Previously published data demonstrated that in inflammatory diseases, the process of releasing DPPIV from the cell surface is inhibited, as observed in septic shock, atherosclerosis and COVID-19 [90, 91]. These findings corroborate our results, showing that patients with moderate and severe form of COVID-19 present lower activity of circulating DPPIV. These findings showing reduced circulating DPPIV in hospitalized patients with SARS-CoV-2 might help to comprehend the specific function of this enzyme in COVID-19 [92]. Accordingly, several studies investigated whether DPPIV inhibitors (DPPIVi) could affect the clinical course of COVID-19 disease [93–96]. DPPIVi have been widely used as an antidiabetic drug in the treatment of type 2 diabetes, a common comorbidity in patients with COVID-19 and a risk factor for the most severe condition of the disease (also observed in the present study) [95]. Meta-analyses studies suggest that the use of DPPIVi in patients with COVID-19 result in a reduction of mortality and clinical improvement, mostly in patients with type 2 diabetes, while some studies showed no effects of DPPIVi [92, 95, 96]. Other data also suggest a reduction in mortality and severity of COVID-19 in patients using the antidiabetic drug metformin and/or renin-angiotensin system blockers. The benefit of the DPPIVi is less pronounced when associated with these two drugs [95, 96]. However, the exact association between DPPIV, DPPIVi and coronavirus remains unclear.
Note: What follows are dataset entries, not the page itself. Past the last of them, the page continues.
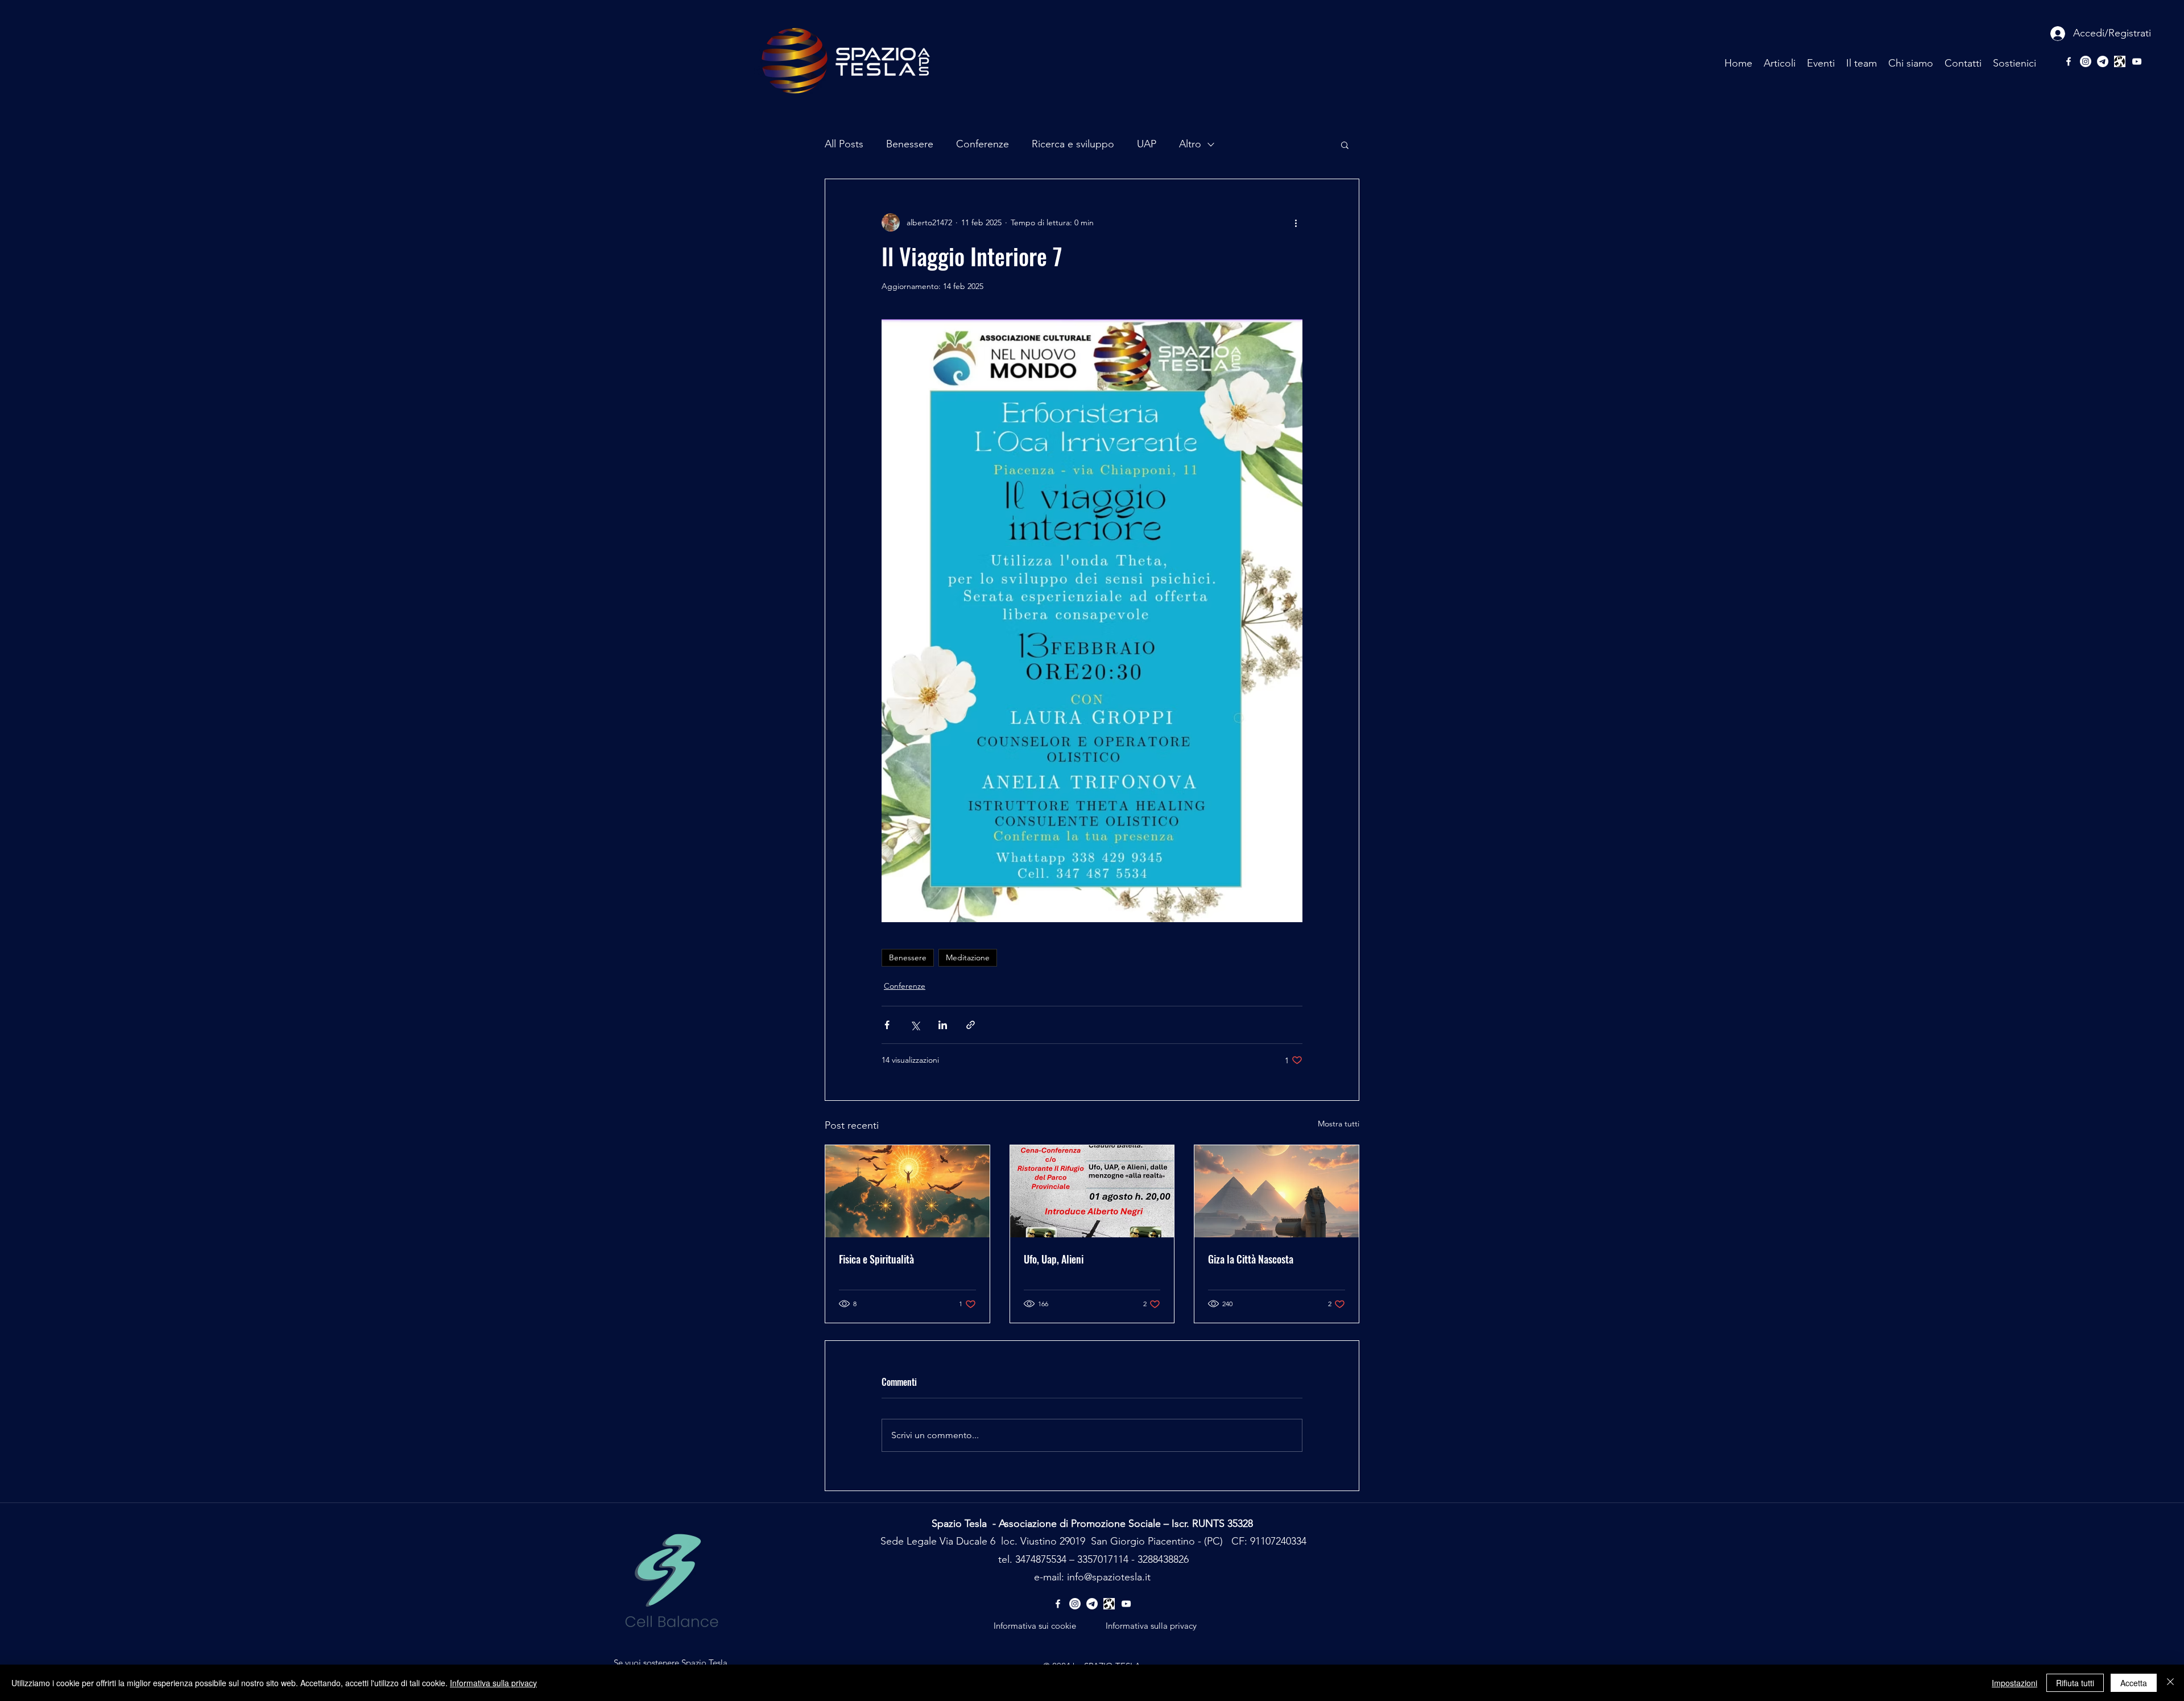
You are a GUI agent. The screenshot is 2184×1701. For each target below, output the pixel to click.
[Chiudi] (2170, 1683)
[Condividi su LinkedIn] (942, 1024)
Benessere (909, 144)
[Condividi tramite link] (970, 1024)
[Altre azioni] (1295, 222)
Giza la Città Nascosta (1250, 1259)
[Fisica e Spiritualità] (907, 1191)
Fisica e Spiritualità (876, 1259)
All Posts (844, 144)
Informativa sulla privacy (493, 1682)
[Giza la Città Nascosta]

Altogether, it is not surprising that the interaction of some enzymes with SARS-CoV-2 is an important regulatory factor for COVID-19 pathophysiology. Differential profile of some proteases has been reported in patients with COVID-19 and associated with clinical complications. In this context, the ACE-2 has a central importance in the pathogenesis, both as coronavirus receptor and acting in the post-infection phase [51]. Computational approaches demonstrated that DPPIV also interacts with the spike protein of SARS-CoV-2, suggesting that another enzyme might play a relevant role in virus entry [51]. The viral replication and activation/cleavage of the spike protein is also dependent of proteases, such as ACE-2 and CAT L [71, 72]. Mediated by CAT L, the virus achieves the cytoplasm and the infection is established, causing an extensive inflammatory response [41]. Then, the immune system presents a crucial contribution, as the cytokine storm leads to tissue damage, multiple organ failure and death [51]. Most of this damage is due to the activation of pro-inflammatory pathways, mainly pulmonary and renal, including increased levels of ANG II [84]. ACE acts directly in the conversion of ANG I to ANG II, while ACE2 and PREP convert ANG II to ANG 1–7, suggesting a potential dysregulation in the expression/shedding control of these enzymes and the renin-angiotensin system in COVID-19 patients [74, 85]. The present findings suggest a possible correlation between enzymatic activity and disease severity. Taken together, our data show that COVID-19 severity impacts the activity of different proteases in the blood and therefore the knowledge about this control might contribute to a better understanding of SARS-CoV-2 infection.